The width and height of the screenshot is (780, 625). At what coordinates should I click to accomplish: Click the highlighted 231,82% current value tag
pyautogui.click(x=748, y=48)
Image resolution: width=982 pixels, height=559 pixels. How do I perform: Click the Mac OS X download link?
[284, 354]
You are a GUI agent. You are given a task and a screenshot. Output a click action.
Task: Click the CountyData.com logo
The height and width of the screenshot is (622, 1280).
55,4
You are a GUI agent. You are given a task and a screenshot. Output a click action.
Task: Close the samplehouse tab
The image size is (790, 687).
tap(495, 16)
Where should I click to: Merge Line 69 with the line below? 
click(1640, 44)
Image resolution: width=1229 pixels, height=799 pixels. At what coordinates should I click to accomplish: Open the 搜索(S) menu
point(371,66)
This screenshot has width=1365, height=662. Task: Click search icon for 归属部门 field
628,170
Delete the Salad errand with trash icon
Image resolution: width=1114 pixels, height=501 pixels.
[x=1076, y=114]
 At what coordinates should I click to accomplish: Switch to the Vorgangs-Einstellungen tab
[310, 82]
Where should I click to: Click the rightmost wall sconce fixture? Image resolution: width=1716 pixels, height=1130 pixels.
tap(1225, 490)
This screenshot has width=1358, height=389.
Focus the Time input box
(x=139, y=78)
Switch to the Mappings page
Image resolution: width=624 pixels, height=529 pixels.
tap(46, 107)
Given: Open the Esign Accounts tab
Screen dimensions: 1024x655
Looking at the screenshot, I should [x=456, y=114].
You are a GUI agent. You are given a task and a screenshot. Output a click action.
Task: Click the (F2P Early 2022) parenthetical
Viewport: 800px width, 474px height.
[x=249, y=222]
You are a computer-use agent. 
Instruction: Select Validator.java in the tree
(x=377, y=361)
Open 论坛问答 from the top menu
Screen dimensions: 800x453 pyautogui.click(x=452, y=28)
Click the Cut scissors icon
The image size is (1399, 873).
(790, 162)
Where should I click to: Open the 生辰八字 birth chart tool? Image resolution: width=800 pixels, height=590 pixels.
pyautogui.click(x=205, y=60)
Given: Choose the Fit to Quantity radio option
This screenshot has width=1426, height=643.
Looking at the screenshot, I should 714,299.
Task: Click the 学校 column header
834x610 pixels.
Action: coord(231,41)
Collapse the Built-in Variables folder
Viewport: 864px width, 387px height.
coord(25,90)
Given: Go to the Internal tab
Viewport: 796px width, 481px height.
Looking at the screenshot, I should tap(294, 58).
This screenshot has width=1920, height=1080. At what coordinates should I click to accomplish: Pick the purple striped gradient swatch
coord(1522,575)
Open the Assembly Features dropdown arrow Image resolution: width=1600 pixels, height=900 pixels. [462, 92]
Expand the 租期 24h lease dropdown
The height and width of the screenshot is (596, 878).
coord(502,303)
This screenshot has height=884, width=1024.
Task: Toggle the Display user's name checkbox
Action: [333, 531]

WHAT YOU WILL DO |
Up to and including the last line of the material, reproduce every line exactly, beginning with the one that contains "Expand the 租期 24h lease dropdown" and adding nothing else.

FINAL ANSWER |
Expand the 租期 24h lease dropdown
The height and width of the screenshot is (596, 878).
coord(502,303)
This screenshot has height=884, width=1024.
Task: Toggle the Display user's name checkbox
Action: [333, 531]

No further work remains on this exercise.